**DIRECTION**.
Convert each line of the data below into a JSON list of strings, one string per line, and leave out blank lines and the pictures.

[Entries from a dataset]
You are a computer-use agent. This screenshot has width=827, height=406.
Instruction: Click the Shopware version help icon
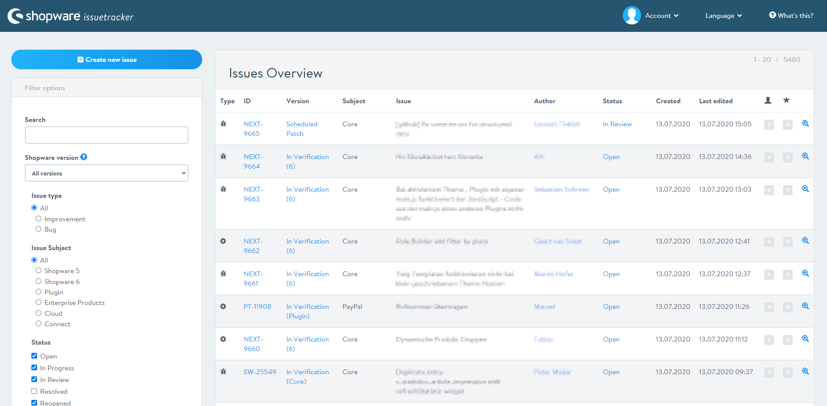click(x=84, y=157)
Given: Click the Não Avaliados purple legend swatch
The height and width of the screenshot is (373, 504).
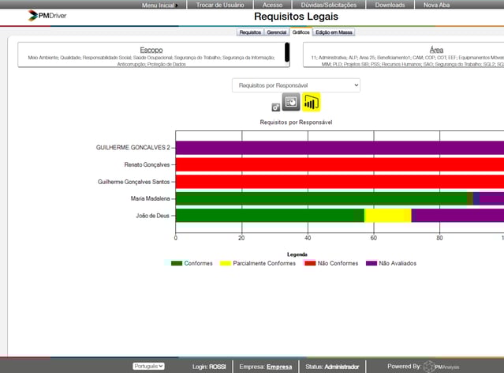Looking at the screenshot, I should coord(371,263).
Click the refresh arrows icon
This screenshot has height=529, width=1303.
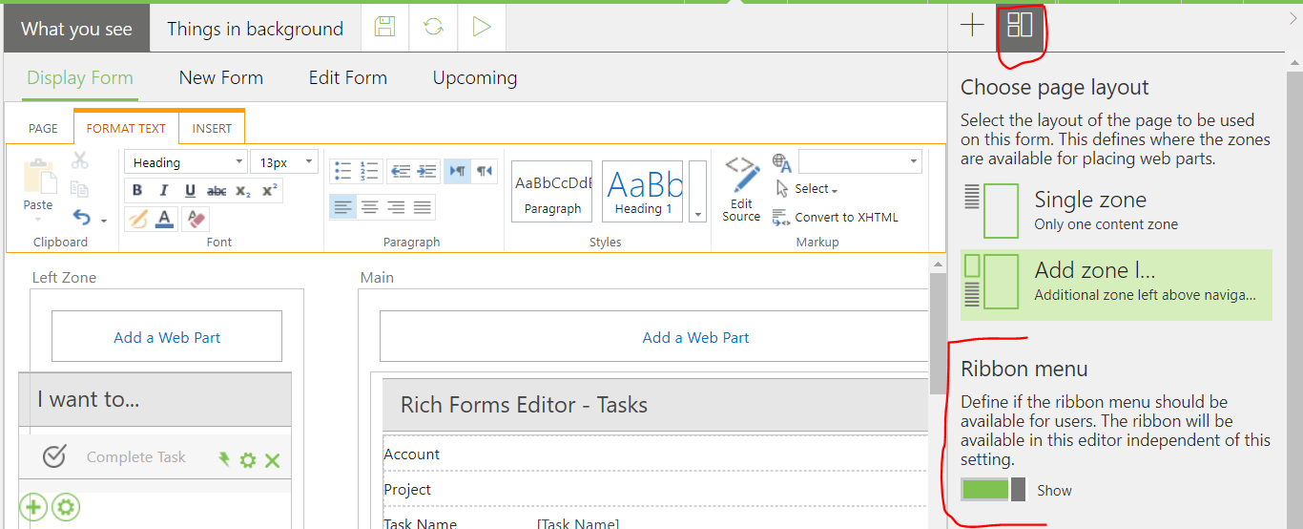433,28
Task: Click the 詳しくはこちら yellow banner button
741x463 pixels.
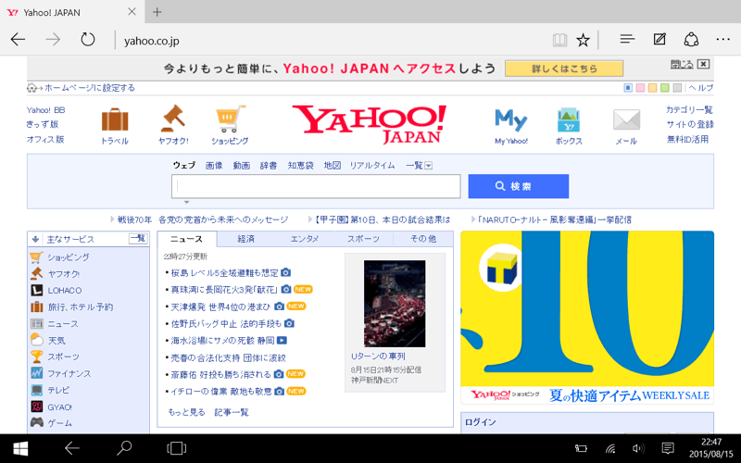Action: coord(563,69)
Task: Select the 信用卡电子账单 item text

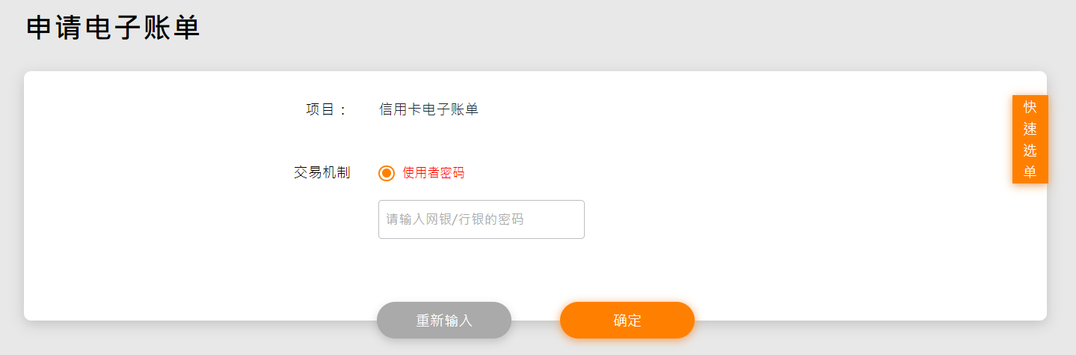Action: 428,109
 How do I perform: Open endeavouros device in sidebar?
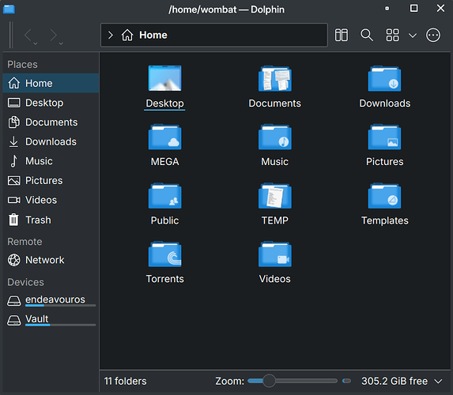51,300
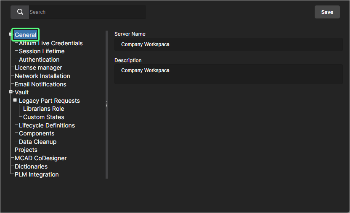Click the Description text area
This screenshot has height=213, width=350.
pos(228,74)
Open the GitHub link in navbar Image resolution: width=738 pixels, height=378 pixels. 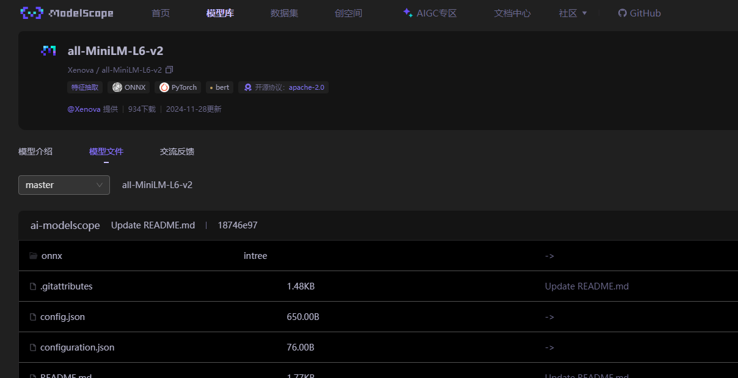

**THE RESPONSE**.
[
  "You are a computer-use agent. This screenshot has width=827, height=406.",
  "Instruction: Click the Shopware version help icon",
  "click(x=84, y=157)",
  "Given: Click the Não Avaliados purple legend swatch",
  "The height and width of the screenshot is (373, 504).",
  "Looking at the screenshot, I should coord(371,263).",
  "Click the refresh arrows icon",
  "This screenshot has height=529, width=1303.",
  "433,28",
  "Task: Click the 詳しくはこちら yellow banner button",
  "741x463 pixels.",
  "Action: coord(563,69)",
  "Task: Select the 信用卡电子账单 item text",
  "Action: 428,109",
  " How do I perform: Open endeavouros device in sidebar?",
  "51,300",
  "Click the Description text area",
  "This screenshot has height=213, width=350.",
  "pos(228,74)",
  "Open the GitHub link in navbar Image resolution: width=738 pixels, height=378 pixels. "
]